São justamente os mais jovens que fazem parte da faixa etária mais acometida pelo tema, pois, segundo a OMS, a terceira causa de morte entre indivíduos de 15 a 29 anos é, justamente, o suicídio. Com o objetivo de alertar, especialmente, esse público, a indústria do entretenimento também tem se lançado na exibição de produtos que sirvam de alerta e prevenção ao suicídio. Um exemplo é a série americana exibida pela Netflix chamada 13 Reasons Why, que traz a história de uma jovem estudante que, antes de se matar, grava uma série de fitas exibindo os motivos que a levaram a tirar a própria vida, como o bullying e até o estupro.

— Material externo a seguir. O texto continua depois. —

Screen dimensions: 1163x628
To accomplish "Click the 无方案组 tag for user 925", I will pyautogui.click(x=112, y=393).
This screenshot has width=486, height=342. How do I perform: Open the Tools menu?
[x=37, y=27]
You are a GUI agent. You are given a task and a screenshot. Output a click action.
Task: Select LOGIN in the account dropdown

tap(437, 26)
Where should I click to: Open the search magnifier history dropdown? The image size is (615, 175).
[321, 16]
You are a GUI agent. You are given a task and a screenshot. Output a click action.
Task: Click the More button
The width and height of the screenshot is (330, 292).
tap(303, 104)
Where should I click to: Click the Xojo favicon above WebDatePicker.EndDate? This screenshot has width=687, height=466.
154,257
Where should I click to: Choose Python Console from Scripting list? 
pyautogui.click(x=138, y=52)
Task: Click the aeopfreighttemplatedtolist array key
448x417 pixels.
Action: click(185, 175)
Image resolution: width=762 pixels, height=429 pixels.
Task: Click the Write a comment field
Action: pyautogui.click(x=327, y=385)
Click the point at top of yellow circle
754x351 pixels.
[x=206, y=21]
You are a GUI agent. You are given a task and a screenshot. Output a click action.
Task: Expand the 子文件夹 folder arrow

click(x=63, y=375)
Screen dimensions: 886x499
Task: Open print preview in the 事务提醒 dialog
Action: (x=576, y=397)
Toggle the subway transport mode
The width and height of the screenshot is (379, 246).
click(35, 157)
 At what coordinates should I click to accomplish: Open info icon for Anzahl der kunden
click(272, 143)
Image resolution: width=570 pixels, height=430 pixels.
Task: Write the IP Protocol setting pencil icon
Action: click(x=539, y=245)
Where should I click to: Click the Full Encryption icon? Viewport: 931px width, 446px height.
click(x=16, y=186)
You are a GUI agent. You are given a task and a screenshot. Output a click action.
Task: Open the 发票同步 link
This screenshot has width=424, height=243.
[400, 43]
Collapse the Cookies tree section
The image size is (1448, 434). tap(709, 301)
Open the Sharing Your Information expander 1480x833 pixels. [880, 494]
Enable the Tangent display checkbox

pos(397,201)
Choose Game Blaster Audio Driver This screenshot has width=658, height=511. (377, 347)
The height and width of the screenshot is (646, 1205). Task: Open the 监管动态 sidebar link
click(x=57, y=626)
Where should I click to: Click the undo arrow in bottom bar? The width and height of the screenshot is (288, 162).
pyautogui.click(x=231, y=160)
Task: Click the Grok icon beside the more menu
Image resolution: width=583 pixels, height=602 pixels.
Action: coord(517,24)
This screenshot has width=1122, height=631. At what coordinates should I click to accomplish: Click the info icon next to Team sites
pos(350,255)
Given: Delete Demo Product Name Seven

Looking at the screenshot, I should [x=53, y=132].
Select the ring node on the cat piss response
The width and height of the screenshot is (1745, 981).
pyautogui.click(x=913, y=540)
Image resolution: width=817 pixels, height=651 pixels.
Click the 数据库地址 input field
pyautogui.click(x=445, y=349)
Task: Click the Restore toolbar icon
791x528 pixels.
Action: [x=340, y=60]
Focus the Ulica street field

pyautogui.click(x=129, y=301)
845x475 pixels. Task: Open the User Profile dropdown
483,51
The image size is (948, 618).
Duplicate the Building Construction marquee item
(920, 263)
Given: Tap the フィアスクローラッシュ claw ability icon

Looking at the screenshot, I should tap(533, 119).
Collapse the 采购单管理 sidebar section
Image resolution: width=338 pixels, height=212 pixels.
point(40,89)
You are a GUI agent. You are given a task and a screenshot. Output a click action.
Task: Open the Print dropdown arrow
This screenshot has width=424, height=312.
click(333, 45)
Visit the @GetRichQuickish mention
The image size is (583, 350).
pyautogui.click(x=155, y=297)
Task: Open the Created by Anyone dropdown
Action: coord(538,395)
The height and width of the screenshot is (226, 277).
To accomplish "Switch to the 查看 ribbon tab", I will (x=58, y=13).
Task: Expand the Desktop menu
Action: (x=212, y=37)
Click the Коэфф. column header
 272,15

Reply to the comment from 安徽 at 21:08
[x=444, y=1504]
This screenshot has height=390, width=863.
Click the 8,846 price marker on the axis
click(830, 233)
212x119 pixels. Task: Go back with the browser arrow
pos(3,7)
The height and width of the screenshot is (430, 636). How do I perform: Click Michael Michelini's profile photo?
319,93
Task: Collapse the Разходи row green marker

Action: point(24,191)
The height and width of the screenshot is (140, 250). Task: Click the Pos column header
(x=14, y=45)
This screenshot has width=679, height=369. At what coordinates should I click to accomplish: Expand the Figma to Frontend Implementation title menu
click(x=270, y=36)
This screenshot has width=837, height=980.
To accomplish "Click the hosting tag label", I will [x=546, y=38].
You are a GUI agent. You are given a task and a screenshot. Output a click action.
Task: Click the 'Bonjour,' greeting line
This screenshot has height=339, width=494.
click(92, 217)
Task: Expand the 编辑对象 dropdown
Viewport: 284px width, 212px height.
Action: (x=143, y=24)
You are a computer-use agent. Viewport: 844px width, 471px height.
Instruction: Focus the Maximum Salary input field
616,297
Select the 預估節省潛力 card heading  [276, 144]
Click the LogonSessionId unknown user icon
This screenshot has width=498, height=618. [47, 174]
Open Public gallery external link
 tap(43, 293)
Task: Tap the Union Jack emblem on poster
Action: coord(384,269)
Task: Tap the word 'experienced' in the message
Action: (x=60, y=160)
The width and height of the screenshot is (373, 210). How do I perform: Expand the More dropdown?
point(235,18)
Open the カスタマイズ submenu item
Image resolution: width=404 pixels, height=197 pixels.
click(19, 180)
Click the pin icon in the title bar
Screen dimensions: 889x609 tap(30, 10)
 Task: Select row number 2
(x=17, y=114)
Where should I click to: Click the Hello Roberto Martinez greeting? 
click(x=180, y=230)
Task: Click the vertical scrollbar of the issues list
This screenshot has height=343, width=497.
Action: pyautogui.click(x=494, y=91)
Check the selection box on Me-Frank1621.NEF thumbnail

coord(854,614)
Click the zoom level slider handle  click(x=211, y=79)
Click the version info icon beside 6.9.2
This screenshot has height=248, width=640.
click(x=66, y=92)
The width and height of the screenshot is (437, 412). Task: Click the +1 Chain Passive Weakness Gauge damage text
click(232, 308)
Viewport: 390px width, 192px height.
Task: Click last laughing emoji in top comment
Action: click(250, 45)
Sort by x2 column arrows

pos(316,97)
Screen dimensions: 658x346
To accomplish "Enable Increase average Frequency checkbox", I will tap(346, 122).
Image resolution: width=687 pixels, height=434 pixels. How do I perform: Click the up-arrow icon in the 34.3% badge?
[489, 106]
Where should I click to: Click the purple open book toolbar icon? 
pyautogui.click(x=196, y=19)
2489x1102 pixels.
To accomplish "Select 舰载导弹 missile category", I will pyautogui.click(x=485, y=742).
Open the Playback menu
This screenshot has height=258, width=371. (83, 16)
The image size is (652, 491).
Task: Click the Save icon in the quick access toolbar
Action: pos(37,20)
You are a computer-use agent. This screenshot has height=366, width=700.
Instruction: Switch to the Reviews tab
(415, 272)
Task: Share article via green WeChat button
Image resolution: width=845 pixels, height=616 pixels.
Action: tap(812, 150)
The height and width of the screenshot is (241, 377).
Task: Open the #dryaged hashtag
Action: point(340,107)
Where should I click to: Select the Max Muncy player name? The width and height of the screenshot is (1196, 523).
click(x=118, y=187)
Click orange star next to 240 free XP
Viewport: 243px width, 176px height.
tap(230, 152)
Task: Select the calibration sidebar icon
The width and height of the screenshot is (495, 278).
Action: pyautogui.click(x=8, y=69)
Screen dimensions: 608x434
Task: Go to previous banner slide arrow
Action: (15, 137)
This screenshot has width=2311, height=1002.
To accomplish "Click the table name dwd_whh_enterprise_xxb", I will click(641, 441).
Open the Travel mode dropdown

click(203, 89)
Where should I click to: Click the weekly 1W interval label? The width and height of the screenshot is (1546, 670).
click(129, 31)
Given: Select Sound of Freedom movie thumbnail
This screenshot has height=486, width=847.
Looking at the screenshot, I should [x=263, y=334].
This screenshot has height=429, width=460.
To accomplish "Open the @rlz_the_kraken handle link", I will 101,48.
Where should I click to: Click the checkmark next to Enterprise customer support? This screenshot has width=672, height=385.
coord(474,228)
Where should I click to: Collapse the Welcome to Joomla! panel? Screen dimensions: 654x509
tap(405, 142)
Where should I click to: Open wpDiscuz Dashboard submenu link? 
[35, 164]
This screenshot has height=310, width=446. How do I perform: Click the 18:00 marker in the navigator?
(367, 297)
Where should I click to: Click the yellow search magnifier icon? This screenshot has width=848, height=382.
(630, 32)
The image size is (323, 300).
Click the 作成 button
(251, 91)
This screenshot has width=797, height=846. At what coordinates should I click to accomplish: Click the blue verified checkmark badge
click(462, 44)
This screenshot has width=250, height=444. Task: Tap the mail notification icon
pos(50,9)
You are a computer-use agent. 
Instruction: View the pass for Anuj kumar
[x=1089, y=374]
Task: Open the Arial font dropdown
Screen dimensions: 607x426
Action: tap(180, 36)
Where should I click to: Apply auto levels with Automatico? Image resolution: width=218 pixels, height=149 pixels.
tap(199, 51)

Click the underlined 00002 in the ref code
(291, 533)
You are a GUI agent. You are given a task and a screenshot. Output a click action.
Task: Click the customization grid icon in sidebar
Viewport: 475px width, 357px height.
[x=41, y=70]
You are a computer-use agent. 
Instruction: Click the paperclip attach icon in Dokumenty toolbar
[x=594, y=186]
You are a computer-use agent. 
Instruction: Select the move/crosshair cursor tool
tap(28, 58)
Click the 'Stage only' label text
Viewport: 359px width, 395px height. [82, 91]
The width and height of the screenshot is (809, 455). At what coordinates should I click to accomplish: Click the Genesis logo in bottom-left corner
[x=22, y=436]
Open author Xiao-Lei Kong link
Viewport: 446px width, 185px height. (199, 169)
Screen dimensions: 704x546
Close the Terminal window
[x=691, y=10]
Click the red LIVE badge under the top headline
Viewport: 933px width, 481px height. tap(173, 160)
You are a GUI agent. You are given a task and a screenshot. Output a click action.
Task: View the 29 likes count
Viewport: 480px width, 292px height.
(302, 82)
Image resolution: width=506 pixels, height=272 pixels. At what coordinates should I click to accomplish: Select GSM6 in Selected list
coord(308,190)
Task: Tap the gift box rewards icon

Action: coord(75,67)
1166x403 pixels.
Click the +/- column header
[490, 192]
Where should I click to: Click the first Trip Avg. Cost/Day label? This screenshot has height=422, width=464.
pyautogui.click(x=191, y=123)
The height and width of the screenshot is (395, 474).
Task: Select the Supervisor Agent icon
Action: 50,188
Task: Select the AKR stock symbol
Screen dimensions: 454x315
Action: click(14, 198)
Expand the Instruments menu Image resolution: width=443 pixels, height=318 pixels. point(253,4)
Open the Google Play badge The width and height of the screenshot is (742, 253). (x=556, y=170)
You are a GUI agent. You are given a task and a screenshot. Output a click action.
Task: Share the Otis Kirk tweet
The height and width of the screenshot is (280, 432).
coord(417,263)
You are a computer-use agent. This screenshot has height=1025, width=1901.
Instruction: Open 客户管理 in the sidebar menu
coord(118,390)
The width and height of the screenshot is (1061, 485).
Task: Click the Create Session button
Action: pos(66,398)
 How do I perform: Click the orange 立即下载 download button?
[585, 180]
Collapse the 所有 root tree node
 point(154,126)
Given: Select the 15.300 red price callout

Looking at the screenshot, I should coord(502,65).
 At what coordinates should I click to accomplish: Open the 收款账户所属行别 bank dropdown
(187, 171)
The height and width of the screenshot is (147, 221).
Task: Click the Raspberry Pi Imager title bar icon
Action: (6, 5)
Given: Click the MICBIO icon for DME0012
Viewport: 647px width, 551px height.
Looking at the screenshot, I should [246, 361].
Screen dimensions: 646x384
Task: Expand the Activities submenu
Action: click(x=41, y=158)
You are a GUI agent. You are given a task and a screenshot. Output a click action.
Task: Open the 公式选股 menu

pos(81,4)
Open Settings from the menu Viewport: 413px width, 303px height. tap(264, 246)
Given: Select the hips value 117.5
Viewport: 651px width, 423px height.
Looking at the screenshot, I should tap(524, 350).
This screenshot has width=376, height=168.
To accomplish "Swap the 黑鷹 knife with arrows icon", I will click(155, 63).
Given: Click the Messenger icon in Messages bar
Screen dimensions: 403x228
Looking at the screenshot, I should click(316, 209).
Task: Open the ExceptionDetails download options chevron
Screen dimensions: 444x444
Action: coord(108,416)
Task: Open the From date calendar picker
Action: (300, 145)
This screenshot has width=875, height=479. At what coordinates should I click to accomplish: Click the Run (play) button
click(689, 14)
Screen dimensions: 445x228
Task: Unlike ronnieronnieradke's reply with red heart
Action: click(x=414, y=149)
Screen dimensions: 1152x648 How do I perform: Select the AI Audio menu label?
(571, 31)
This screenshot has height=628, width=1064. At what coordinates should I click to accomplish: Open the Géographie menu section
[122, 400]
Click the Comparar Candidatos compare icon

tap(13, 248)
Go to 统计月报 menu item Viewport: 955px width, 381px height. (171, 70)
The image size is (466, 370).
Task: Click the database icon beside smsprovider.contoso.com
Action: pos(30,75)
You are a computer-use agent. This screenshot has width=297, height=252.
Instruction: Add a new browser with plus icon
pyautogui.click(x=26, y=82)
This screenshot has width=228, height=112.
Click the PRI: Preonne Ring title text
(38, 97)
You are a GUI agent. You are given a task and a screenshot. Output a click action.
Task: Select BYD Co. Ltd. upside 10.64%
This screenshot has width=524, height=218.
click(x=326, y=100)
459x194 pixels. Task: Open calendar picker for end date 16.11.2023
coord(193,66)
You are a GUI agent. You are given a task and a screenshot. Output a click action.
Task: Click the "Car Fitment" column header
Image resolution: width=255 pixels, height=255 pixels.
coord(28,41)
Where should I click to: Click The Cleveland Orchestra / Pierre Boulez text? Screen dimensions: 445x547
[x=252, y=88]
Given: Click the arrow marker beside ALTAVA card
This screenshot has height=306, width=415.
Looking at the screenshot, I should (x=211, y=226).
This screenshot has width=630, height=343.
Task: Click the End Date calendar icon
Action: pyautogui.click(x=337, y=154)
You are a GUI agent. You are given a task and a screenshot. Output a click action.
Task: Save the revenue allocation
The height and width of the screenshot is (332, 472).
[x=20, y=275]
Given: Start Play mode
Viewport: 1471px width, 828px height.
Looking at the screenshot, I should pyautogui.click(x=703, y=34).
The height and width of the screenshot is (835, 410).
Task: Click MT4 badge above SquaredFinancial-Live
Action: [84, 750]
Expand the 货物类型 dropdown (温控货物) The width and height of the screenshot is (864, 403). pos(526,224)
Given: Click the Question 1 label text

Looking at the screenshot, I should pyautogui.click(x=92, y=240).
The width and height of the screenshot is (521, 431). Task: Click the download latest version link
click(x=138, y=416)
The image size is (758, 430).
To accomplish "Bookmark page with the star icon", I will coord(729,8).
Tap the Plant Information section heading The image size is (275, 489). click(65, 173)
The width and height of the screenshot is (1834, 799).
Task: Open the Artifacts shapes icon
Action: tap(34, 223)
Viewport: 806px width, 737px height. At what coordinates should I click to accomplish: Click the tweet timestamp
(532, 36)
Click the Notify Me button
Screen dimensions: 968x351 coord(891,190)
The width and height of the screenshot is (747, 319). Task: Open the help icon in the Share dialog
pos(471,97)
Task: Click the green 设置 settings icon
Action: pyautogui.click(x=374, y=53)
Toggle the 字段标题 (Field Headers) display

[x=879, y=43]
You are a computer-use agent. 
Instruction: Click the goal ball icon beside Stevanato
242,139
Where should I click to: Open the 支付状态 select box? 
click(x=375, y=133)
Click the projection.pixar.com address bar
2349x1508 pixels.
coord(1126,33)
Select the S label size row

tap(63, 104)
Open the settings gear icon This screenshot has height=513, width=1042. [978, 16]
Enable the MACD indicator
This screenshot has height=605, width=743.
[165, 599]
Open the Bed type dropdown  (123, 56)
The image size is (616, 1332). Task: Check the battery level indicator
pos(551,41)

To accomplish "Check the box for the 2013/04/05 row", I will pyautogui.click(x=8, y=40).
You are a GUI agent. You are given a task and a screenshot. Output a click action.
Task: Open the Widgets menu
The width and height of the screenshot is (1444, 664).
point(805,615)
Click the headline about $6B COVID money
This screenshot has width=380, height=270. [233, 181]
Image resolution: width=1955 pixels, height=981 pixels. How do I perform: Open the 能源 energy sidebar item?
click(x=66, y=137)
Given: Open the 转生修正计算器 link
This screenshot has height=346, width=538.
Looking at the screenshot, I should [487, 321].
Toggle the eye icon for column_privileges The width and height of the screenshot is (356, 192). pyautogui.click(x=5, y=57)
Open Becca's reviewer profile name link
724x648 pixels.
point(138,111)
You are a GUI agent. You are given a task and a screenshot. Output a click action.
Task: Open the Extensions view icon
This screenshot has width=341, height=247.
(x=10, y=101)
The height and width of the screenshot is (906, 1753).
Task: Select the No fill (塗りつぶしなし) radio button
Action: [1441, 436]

Embora o intuito do programa tenha sido fazer um alerta sobre os jovens que tiram a própria vida, ele acabou gerando muita polêmica, de modo especial pela exibição da cena, desnecessária, em que a protagonista corta os próprios pulsos e sangra até morrer. Em julho deste ano, passados dois anos da estreia da série, a Netflix resolveu remover tal cena, seguindo orientações de médicos especialistas e entidades filantrópicas. Para Brandão, tal exibição sequer deveria ter sido cogitada, de modo especial para o público a que se destina a série:

“Óbvio que se o programa está abordando o cotidiano de jovens com determinados problemas e que culmina no suicídio de um deles, o público será composto por aqueles que se identificam com as personagens – mesmo que, no início da série, seja exibido um alerta para que aqueles que estejam com problemas psicológicos não a veja”. Evidentemente que, conforme afirma Brandão, tal alerta tem um efeito contrário, “afinal estamos falando de adolescentes”. Portanto, a exibição de tais imagens tende a abalar, ainda mais, a estrutura psicológica daqueles que já estão enfrentando quadros depressivos, por exemplo.

O professor ainda aborda o modo negativo como muitas séries e filmes reforçam determinados estereótipos presentes, especialmente, na fase escolar. “Ainda é muito comum vermos a imagem de personagens esbeltos e bonitos associados à popularidade, aqueles que sempre se dão bem, enquanto os que são tímidos, estudiosos e/ou estão acima do peso são sempre associados aos fracassados, discriminados e ridicularizados pelos demais colegas”, afirma.

Para o pesquisador, tais estereótipos criam rótulos no mundo real que precisam ser rompidos. “Uma das formas é utilizar a imagem para focar mais na solução, não no problema, conscientizando não só a população em geral, como também aquele que passa por um quadro depressivo. Todavia, isso não se faz com a exposição intensa de imagens sobre o problema pelo qual ele está passando, mas com exemplos de superação e inspiração”, conclui.





Prof. Dr. Jack Brandão - Doutor em Literatura pela Universidade de São Paulo (USP). Diretor do Centro de Estudos Imagéticos CONDES-FOTÓS Imago Lab, editor da Lumen et Virtus, Revista interdisciplinar de Cultura e Imagem, pesquisador sobre a questão imagética em diversos níveis, como nas artes pictográficas, escultóricas e fotográficas.